Brauchen wir eine Liedermacher-Avantgarde?

#4

Beitrag von Guest » So 19. Okt 2003, 16:56

Lieber Andreas,
"NEIN" sage ich dann, wenn Du "Avantgarde" im Zusammenhang mit "elitär" oder "besonders" siehst.

Da stimme ich mit dir überein.

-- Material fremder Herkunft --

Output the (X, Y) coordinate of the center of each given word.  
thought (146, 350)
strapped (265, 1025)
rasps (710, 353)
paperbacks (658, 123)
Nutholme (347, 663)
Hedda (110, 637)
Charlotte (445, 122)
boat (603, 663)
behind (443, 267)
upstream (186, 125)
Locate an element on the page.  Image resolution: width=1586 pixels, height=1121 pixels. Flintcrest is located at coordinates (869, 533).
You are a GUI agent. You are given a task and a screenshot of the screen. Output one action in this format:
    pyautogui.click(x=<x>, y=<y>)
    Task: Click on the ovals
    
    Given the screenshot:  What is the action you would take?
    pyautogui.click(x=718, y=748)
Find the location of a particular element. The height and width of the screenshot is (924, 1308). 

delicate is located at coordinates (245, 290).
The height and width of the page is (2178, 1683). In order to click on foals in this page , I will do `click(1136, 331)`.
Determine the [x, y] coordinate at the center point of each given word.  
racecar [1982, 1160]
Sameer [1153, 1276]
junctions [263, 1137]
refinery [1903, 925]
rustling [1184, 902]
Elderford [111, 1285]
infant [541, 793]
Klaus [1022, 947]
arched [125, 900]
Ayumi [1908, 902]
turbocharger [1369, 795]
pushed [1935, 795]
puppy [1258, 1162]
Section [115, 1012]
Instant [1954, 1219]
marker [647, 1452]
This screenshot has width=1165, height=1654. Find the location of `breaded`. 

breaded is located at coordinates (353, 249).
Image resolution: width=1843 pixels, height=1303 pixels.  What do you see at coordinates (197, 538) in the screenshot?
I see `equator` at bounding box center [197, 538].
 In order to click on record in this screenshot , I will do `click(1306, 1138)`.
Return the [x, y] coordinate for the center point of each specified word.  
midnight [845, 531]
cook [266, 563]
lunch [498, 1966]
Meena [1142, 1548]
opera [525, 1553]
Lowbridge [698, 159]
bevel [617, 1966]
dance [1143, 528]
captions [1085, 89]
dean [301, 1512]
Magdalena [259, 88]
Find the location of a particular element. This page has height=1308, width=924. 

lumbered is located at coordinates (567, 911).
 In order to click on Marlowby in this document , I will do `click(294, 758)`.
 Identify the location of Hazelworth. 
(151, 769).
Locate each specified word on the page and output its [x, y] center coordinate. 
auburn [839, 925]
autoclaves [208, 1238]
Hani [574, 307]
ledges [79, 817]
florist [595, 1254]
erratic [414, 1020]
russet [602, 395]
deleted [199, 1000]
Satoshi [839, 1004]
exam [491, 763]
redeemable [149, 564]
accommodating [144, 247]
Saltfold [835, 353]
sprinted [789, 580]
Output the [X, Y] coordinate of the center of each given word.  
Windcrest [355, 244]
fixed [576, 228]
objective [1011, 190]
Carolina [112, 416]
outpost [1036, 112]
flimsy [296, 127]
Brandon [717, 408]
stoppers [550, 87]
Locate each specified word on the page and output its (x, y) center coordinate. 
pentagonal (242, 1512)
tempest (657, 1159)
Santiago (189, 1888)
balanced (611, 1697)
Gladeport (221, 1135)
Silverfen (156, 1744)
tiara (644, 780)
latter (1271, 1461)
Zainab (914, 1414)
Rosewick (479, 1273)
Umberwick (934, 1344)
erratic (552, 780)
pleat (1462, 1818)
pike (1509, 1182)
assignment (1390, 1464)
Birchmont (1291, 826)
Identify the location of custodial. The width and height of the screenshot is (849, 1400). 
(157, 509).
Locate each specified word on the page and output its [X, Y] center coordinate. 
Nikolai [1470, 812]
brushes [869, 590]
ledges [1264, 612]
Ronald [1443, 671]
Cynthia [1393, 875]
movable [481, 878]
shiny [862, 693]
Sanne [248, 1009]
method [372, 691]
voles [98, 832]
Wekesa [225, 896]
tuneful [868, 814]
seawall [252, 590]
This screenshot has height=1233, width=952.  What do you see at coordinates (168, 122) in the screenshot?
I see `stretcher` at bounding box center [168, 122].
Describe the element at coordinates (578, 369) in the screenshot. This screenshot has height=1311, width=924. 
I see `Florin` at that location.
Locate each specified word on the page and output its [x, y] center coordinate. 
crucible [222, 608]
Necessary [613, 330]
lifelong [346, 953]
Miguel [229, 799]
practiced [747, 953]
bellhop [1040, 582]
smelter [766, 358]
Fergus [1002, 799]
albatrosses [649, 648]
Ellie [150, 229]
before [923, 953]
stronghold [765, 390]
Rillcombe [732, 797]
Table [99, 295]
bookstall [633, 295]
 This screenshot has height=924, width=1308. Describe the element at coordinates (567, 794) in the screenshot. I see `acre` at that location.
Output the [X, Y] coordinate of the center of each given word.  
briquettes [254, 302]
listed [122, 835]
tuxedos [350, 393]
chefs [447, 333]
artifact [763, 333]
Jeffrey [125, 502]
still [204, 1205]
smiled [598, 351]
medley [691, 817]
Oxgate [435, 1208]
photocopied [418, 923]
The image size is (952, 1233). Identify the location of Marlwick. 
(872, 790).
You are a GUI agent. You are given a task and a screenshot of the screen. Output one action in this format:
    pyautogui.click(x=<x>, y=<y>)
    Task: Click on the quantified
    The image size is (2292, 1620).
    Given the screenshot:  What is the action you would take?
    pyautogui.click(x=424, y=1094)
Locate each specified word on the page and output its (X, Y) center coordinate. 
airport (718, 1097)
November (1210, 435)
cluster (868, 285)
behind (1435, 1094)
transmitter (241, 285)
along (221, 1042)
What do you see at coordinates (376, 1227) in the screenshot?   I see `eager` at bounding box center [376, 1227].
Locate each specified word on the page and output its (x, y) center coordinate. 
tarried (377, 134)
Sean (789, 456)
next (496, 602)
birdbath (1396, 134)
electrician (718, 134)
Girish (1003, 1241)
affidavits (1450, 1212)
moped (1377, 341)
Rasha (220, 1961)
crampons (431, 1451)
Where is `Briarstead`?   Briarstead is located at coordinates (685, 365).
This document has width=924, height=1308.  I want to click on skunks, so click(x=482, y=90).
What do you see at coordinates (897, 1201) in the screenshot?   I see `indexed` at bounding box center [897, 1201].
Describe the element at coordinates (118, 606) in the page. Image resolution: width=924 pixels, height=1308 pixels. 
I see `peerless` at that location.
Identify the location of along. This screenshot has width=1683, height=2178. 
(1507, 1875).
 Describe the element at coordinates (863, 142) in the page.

Ich meine mit Avantgarde vor allem einen Raum für das kreative Potential, das vorhanden ist, denn die Liedermacherei kann ja viel mehr sein, als das "Abkupfern" von Stilen, die andere Liedermacher (einer bestimmten Zeit) geprägt haben. Dazu passt ja auch deine Äußerung:
Aber im Großen und Ganzen ist ja die "Liedermacherei" im Wesentlichen auf der Alltags- Beschreibung, der Gesellschaftkritik und der Friedensbewegung stehen geblieben. Nun sind das ja keine verwerflichen Ziele, im Gegenteil, nur fehlt mir dabei ein wenig die Entwicklung. Nichts gegen Mey, Wader und alle anderen - aber 2, 3 Takte langen, um die Musik dem "richtigen" Interpreten zuzuordnen.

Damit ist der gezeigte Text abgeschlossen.